You still haven't addressed the question of the extent of "C-like
syntax" for Python. It's not simply a matter of block delimiters. With
git (and I believe similarly with hg, but I'm not sure about smaller
and/or proprietary source control systems), you can define a pair of
filters which transform a file between the actual source control
system and your checked-out version, so (for instance) you could have
source control work with four-space indents where you work with tab
indents. That one's dead easy. With a little more work, you could
probably rig something up to use keywords or symbols to delimit blocks
of code; braces would be harder, because Python uses them for dicts
and sets, so you'd need some sort of context-aware parsing.

But the biggest problem is that you wouldn't actually be changing
anything else. You'd end up with a bizarre hybrid that uses a tiny bit
of C-like syntax, but entirely Python-like syntax everywhere else. For
example, Python doesn't allow this:

if condition: for i in range(3): do_stuff()

So you'd never truly be able to take advantage of the braces. In fact,
all you'd _really_ have would be a way to key in some braces, commit
to source control, check out again, and have your indentation
auto-fixed for you... and if that's all you want, I think there are
editors which make the reindenting of code a ton easier than that!
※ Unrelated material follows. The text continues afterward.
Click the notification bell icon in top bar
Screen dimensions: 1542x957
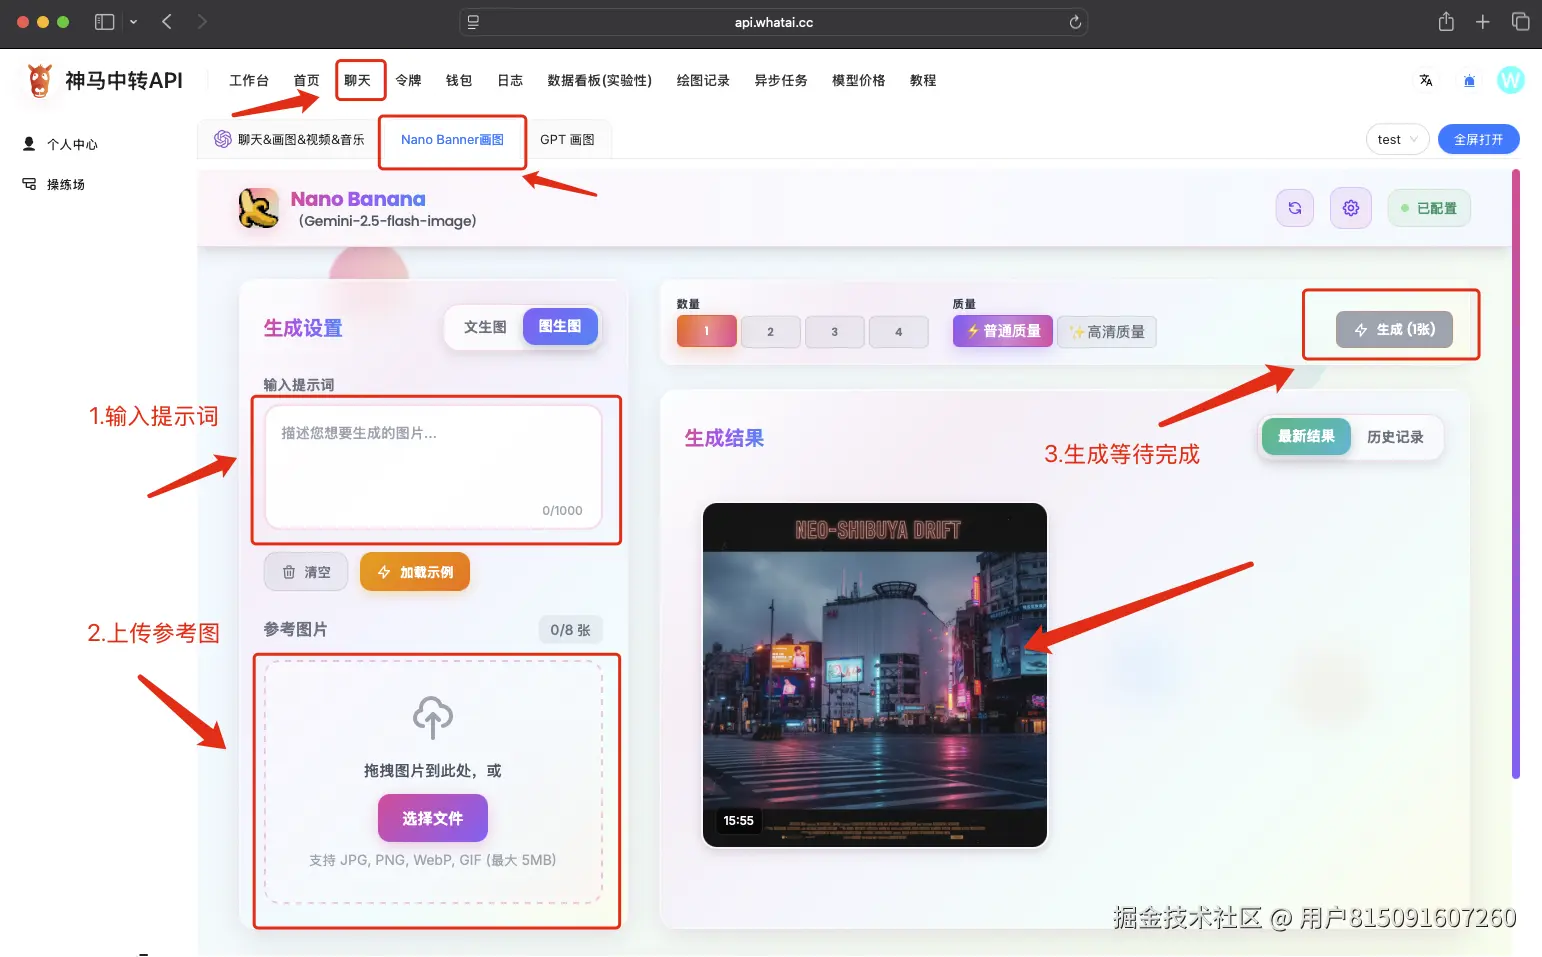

As Dave suggests, make yourself a parser which turns *any* legal[1]
Python code into your preferred "C-like" syntax, and another which
performs a perfect reverse transformation. I suspect you'll find the
task fundamentally hard.

ChrisA

[1] Coping with broken Python code is going to be important later on,
but ignore it for now. It's a ton harder to ensure that you can do a
reversible syntactic change on something with syntax errors!